Secara spesifik ada beberapa sumber dari modernisasi yaitu ;
1. pendidikan, semakin tinggi pendidikan manusia dianggap semakin modern,
2. lingkungan kota, yang memberikan cara hidup, ide, mobilitas dan sumber-sumber yang komplek,
3. komunikasi masa, yang membuka dan memberikan wawasan baru,
4. negara dengan aparatur pemerintahannya,
5. usaha-usaha produktif dan administratif.



Negara dengan aparatur pemerintahannya dan semua organisasi terkait, terutama partai yang memasukkan ideologi-ideologi baru. Ideologi yang digembar-gemborkan umumnya mengandung tiga permasalahan ;
1. apakah self-interest­ dan group-interest mengacaukan kemampuan untuk memahami suatu permasalahan,
2. apakah ideologi yang diterima itu hanya ideologi yang sesuai dengan kenyataan yang ada,
3. apakah observasi empiris memberi kita satu batu ujian untuk memahami vitalitas suatu ideologi.



Ideologi umumnya dipandang sebagai suatu dikotomi yang dirumuskan secara seksama sebagai romatic-nationalist dan rational-evolutioner. Rumusan ini dikemukakan dalam tiga tingkatan yaitu animisme, spekulasi teologi dan metafisik, rasionalitas ilmiah yang secara alamiah mengarah kepada tradisi versus modernitas.
Lebih lanjut ideologi juga dianggap sebagai suatu warisan masa lalu (dari kaum kolonialis) yang menumbuhkan rasa nasionalisme. Ideologi menyangkut hal yang lebih luas dari sekedar menerima patokan baru secara pasif. Penetrasi asing lebih cenderung untuk mengubah dan menginfestasikan sejumlah sifat/sikap yang berhubungan dengan identitas, sikap moral, integritas, keterbukaan terhadap kritik, dan nilai-nilai yang ada dalam masyarakat. Ada tiga elemen yang memberi wujud kepada warisan ideologi zaman kolonial yaitu;
1. sub sektor setempat,
2. tradisi-tradisi besar,
3. ideologi barat yang diformulasikan atau isme-isme.



Pengedepanan ideologi dapat memacu perubahan dalam kelompok masing-masing atau negara ke arah modernisasi. Dalam pandangan negara-negara maju, tujuan yang terkandung dalam nasionalitas dirumuskan sebagai sifat-sifat rajin, terencana, saving dan kerja-sama secara rasional untuk mencapai kesejahteraan materiil. Tapi permasalahan ideologi mempertanyakan pengertian rasionalitas yang menyangsikan nilai kesejahteraan. Tidak dapat dibuktikan bahwa rasionalitas mempunyai tujuan akhir yang jelas.
Ideologi umumnya lebih bersifat menahan tekanan terhadap nilai rasional dan agama tidak akan pernah memberikan hasil yang maksimal.

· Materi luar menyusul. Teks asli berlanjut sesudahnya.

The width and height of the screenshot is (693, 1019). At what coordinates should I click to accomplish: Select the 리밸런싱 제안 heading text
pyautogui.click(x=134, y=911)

Pemikiran elit di negara-negara baru, sangat dipengaruhi secara pragmatis dan instumentalis, dengan anggapan bahwa ide-ide tersebut sesuai denga tujuan yang diinginkan. Dalam implementasinya ada kesamaan dan perbedaan diantara masing ideologi yang digunakan oleh setiap negara. Perasamaan dari ideologi dapat dilihat dalam;
1. tujuan yang umumnya bersifat instrumental,
2. aspirasi dari orang-orang yang berargumentasi secara tradisional,
3. alat yang digunakan oleh golongan elit untuk menggerakkan masyarakat sesuai dengan tujuan yang diinginkan.


Ketiga komponen diatas merupakan situasi ideologi dari manusia masa kini dari negara-negara baru yang hasilnya belum jelas, walaupun tujuan sudah tergambar secara jelas. Kondisi ini disebabkan oleh karena pemahaman modernisasi lebih mengarah pada pandangan masa lampau dengan superioritas kekuasaan imperialist. Modernisasi lebih menuntut adanya usaha-usaha yang sifatnya ideologis yang kreatif dari pemimpin yang berkuasa dan tidak bersifat manipulatif, instrumental dan anti intelektual. Bila ditampikan secara lengkap banyak ide-ide pembangunan yang mencakup ide-ide rasionalitas, kemajuan yang gradual, pragmatis dan obyektif akan mempunyai nilai baik dalam konteks budaya yang tepat.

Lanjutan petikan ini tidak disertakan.